A little bit about what Gathering is about? Well, it definitely continues the story of Malian and Kalan as begun in The Heir of Night, but the heralds, Tarathan of Ar and Jehane Mor, also get some serious point-of-view time. And I have just finished a sequence with Asantir and Haimyr which I really enjoyed writing—put simply, the story rocked along. There are also some new characters introduced in Gathering, in part because the unfolding story requires their presence and in part because the action has shifted away from the the Wall of Night to other regions of Haarth. One of these new locales is Ij, the home of Haimyr the Golden and one of the great cities of the River (which is a loose confederation of independent city states.) Another new locale is the duchy of Emer, the home of the heavily armoured Emerian knights …
But which point-of-view characters you will meet in each place, and what befalls them there, is something you will have to “wait and see …”
As for getting through the writing and reaching that final line and last word—as I said on October 15, please feel free to offer incentives (virtual chocolate cake et al) :-)—although in fact the biggest aid to writing is always uninterrupted time. So a week with a mostly clear diary, as I have ahead, is writer’s bliss.
Add me to the list of people who are keen to see what happens in the rest of book 2.
And 15,000 words is “none too shabby” when, knowing you, they will be the right words!
Thank you!
15,000 is pretty damn good for a release month. 😉 I think I barely managed that in August.
And September was no better, with two weeks gone to Aussiecon/chickenpox.

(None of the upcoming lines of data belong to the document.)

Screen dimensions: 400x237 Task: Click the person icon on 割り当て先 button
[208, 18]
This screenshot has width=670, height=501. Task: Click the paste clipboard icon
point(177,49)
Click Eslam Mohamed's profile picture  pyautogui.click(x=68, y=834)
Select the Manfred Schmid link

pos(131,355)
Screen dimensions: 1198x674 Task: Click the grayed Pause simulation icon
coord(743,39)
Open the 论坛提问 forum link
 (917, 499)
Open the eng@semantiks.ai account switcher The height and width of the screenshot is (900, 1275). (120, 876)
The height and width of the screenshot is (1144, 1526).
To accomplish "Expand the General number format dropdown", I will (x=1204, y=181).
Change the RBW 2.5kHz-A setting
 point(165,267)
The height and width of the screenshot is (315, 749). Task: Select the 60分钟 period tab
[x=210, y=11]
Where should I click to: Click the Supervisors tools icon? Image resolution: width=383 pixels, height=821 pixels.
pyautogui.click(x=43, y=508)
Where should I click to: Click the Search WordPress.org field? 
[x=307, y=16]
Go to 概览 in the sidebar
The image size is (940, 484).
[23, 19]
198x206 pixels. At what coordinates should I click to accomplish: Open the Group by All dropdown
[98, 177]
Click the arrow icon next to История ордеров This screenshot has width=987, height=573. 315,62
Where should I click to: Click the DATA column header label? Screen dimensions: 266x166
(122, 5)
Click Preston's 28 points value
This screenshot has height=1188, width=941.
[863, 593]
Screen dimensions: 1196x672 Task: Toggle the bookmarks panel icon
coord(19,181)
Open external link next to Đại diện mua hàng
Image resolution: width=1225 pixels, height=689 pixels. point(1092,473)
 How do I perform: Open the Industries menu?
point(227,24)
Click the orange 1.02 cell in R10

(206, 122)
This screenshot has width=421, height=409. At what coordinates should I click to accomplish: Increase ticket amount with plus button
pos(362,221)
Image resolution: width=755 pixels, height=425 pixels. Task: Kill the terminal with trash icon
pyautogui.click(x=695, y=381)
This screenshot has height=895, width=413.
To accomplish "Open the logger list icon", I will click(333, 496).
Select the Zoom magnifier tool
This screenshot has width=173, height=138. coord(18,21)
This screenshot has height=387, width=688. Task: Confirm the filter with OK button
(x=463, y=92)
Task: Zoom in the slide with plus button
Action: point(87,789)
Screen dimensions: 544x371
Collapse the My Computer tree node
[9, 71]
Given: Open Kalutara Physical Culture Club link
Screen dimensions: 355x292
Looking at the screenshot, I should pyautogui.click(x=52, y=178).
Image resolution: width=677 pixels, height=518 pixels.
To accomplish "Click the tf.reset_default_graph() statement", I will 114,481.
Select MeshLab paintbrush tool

October may have been a clearer 20,000 but that’s as good as it gets for me… I’ll need to do better to finish my book three by mid-December and have time for revisions.
Dunno how these Nano folks manage 50,000 in a month…
I think for nano it’s just a matter of crunching words ‘without discrimination’, which potentially could result in a ‘body of work’ to then re-edit into shape. But that has never been how the process works for me—and in the end we all have to work with our own process! But I took heart from the Confucious quote in my fortune cookie t’other week: “It does not matter how slowly you go so long as you do not stop.” I am not going too slowly in any case (I hope), but I am definitely “not stopping.”